## Excerpts from a dataset:
===

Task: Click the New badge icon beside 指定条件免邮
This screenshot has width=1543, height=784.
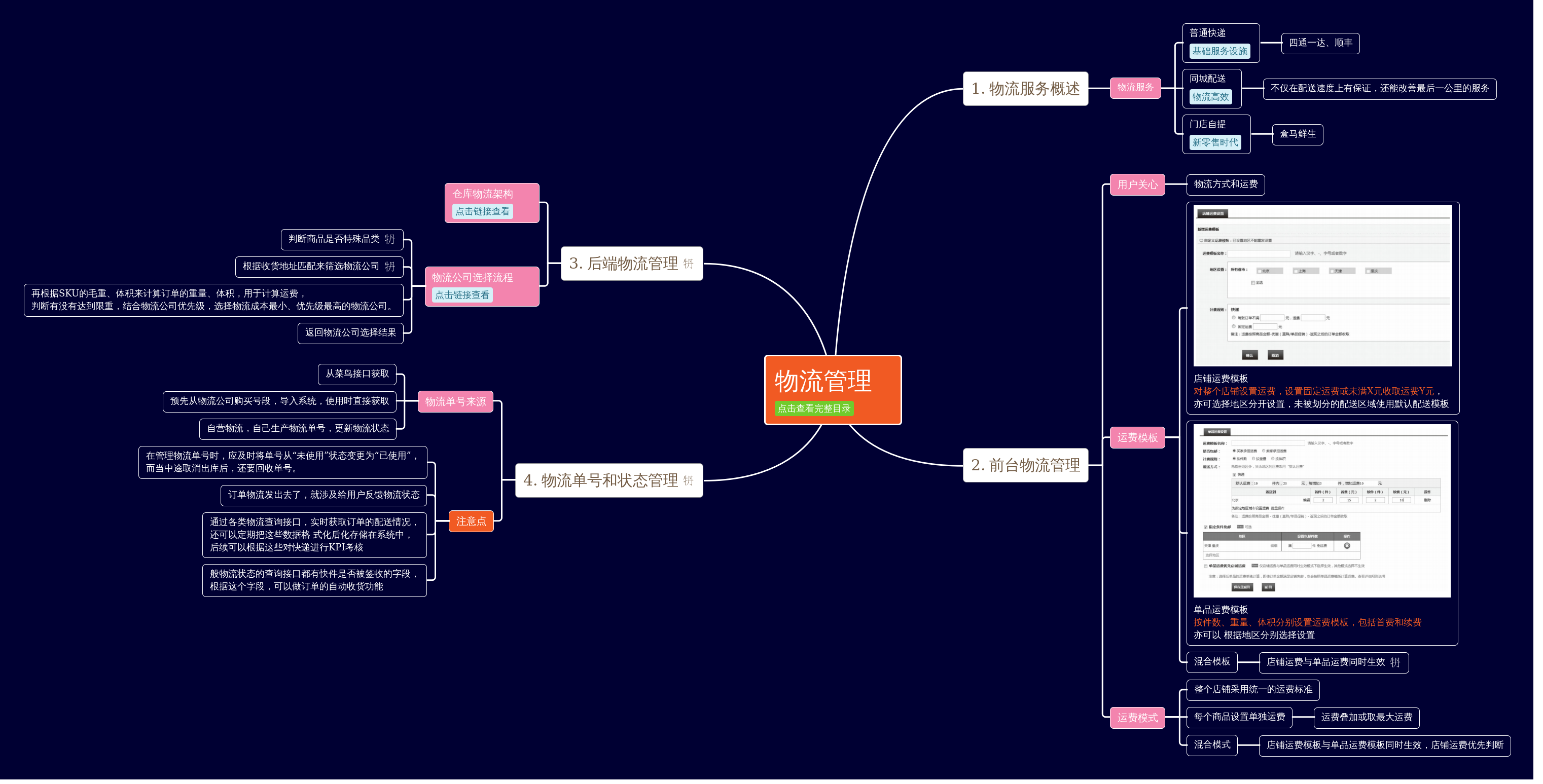Action: tap(1240, 527)
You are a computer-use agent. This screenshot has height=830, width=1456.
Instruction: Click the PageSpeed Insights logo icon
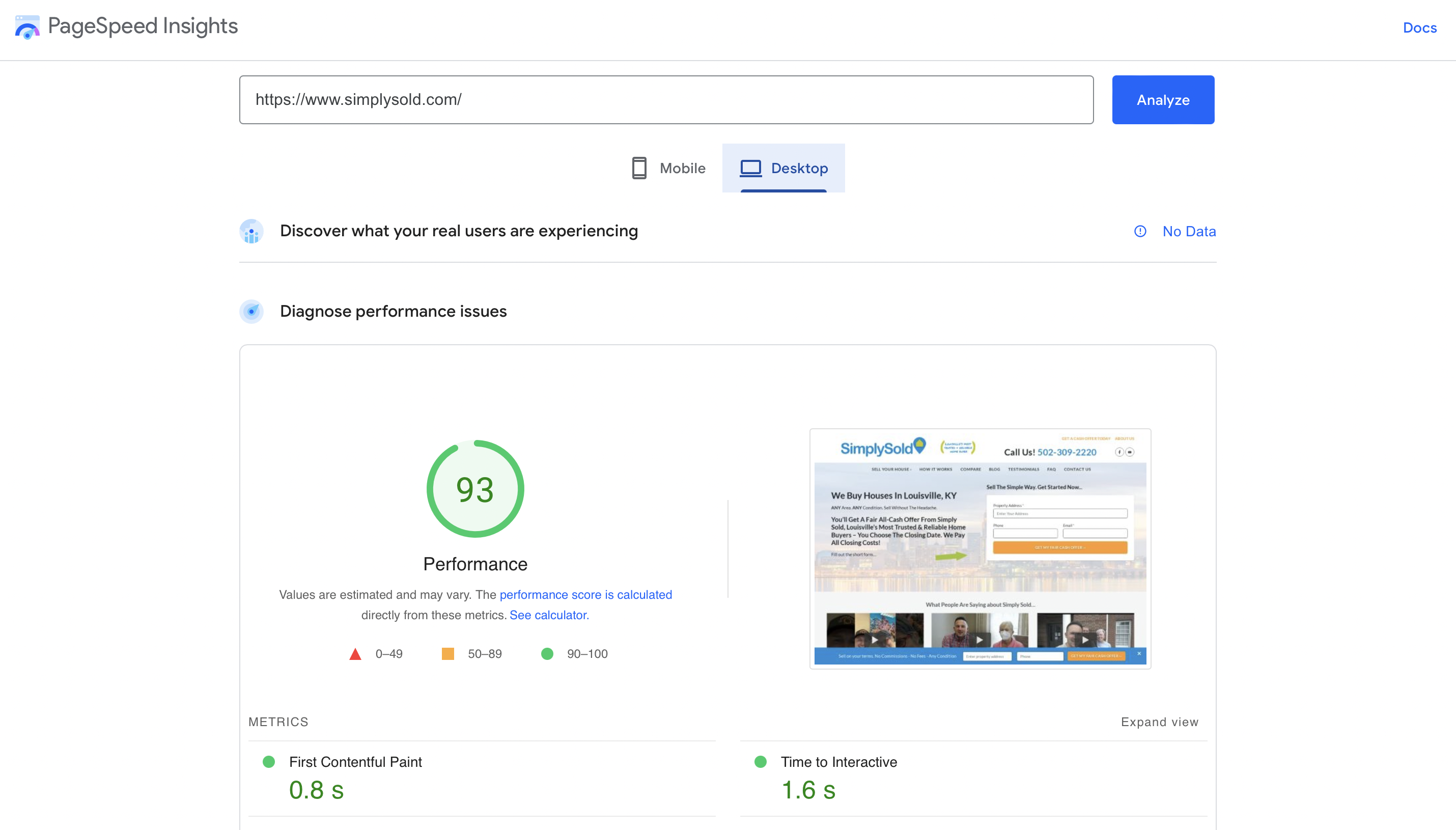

===

## Assigned task:
Wherever the string "icon" is found in the entries, copy the line it sits in.

## Response to the task:
Task: Click the New badge icon beside 指定条件免邮
Instruction: Click the PageSpeed Insights logo icon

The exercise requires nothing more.